Nach den Gesprächen äusserten sich beide Staatschefs zu den Gesprächen. US-Präsident Biden hält die politischen Auseinandersetzungen der USA mit China für lösbar. Es müsse keinen «neuen Kalten Krieg» geben, sagte Biden. Sie hätten offen und klar miteinander gesprochen und beide Seiten hätten die Aussage und Meinung des jeweils anderen verstanden.
Atom-Drohung verurteilt
Biden betonte zugleich, er gehe sehr vorsichtig vor, damit es keine Missverständnisse in den Gesprächen gebe. «Das ist die grösste Sorge, die ich habe: Ein Missverständnis über Absichten oder Handlungen auf einer der Seiten», sagte Biden.
Im Zusammenhang mit dem Ukraine-Krieg verurteilten zudem beide Präsidenten russische Drohungen mit dem Einsatz von Atomwaffen. Beide Seiten stimmten nach US-Angaben auch überein, dass «ein Atomkrieg niemals geführt werden sollte.» Solch ein Krieg könne auch niemals gewonnen werden.
Wörtlich hiess es in der Mitteilung, die beiden Präsidenten hätten ihre Ablehnung «gegen den Einsatz von oder die Drohung mit Atomwaffen in der Ukraine» bekräftigt, Biden habe sich zudem besorgt über ein «provokatives Verhalten» Nordkoreas geäussert, so das Weisse Haus. Die gesamte internationale Gemeinschaft habe Interesse daran, Nordkorea zu verantwortungsvollem Handeln zu bewegen. Von chinesischer Seite gab es zu dem Gespräch zunächst keinen Kommentar.
USA wollten «rote Linien» aufzeigen
Vor dem Gespräch hatte Biden angekündigt, Xi «rote Linien» aufzeigen zu wollen. «Es gibt nur sehr wenige Missverständnisse zwischen uns. Wir müssen nur herausfinden, wo die roten Linien sind – und was in den nächsten zwei Jahren die wichtigsten Dinge für jeden von uns sind.» Die Beziehungen zwischen Washington und Peking sind seit einiger Zeit auf einem Tiefstand. Beide Staaten stehen zunehmend in Konkurrenz.

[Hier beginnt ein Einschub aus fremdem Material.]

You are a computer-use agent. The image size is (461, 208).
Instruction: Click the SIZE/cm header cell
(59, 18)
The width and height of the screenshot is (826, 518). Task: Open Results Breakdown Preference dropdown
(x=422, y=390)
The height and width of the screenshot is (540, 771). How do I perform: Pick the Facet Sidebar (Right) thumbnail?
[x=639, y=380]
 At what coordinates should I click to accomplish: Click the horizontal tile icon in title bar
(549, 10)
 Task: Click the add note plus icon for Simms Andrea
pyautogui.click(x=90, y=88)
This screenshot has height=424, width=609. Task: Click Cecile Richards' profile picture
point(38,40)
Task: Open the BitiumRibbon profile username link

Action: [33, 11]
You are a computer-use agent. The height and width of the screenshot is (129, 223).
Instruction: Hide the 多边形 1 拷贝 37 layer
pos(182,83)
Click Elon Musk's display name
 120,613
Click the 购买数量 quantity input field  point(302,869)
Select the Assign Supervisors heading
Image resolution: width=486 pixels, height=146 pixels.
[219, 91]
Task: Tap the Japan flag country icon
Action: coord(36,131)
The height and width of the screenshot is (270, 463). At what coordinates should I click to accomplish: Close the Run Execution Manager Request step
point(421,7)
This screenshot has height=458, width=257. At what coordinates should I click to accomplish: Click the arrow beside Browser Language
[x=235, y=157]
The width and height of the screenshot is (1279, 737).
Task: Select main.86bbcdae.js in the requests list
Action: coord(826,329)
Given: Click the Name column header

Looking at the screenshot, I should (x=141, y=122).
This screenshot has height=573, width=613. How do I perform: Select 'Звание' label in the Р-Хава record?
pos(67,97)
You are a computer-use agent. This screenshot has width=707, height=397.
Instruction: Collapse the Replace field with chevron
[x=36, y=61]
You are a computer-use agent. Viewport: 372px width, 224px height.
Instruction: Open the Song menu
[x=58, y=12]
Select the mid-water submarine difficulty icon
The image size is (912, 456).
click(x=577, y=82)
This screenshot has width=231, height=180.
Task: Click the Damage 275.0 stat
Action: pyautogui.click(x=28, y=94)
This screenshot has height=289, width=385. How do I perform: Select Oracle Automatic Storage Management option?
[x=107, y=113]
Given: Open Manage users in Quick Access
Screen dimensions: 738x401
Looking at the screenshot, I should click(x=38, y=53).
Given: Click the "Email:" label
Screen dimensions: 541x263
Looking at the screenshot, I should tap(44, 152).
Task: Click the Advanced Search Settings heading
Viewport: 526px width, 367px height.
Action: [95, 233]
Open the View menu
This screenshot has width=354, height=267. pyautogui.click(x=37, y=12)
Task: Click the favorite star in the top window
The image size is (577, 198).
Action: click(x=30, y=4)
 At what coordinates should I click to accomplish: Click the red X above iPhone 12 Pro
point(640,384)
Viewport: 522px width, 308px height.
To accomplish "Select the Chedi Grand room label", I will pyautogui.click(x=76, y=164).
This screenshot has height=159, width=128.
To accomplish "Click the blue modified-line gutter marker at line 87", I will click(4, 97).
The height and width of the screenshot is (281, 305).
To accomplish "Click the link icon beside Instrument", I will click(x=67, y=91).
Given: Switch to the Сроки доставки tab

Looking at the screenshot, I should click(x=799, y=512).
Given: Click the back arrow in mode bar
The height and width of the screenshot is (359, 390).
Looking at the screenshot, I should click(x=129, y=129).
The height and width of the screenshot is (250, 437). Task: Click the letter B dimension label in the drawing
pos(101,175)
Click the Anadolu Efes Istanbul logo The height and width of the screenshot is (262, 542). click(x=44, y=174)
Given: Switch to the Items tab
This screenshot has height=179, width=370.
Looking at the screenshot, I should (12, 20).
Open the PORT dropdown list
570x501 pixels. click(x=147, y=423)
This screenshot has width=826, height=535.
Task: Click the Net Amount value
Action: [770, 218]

Sowohl die USA als auch China gehören den G20 an, deren Staats- und Regierungschefs sich an diesem Dienstag und Mittwoch auf Bali zu ihrem alljährlichen Gipfel versammeln. Ursprünglich wurde dazu auch Russlands Präsident Wladimir Putin erwartet, der wegen des Kriegs in der Ukraine international massiv in der Kritik steht. Der Kremlchef lässt sich nun jedoch von Aussenminister Sergej Lawrow vertreten.
Lange Liste der Streitthemen
Bidens Nationaler Sicherheitsberater Jake Sullivan hatte vor dem Treffen gemeint: «Der Präsident sieht die USA und China in einem harten Wettbewerb. Aber dieser Wettbewerb sollte nicht in einen Konflikt oder eine Konfrontation umkippen und verantwortlich geregelt werden.» Alle Länder sollten gemäss einer Reihe von «gut etablierten und vereinbarten Regeln» agieren. Dabei sollte «auf den Einsatz von Einschüchterung, Zwang oder Aggression» verzichtet werden. Zuvor hatten sich Biden und Xi beim Weltwirtschaftsforum in Davos 2017 getroffen. Damals war Biden Vizepräsident unter Barack Obama.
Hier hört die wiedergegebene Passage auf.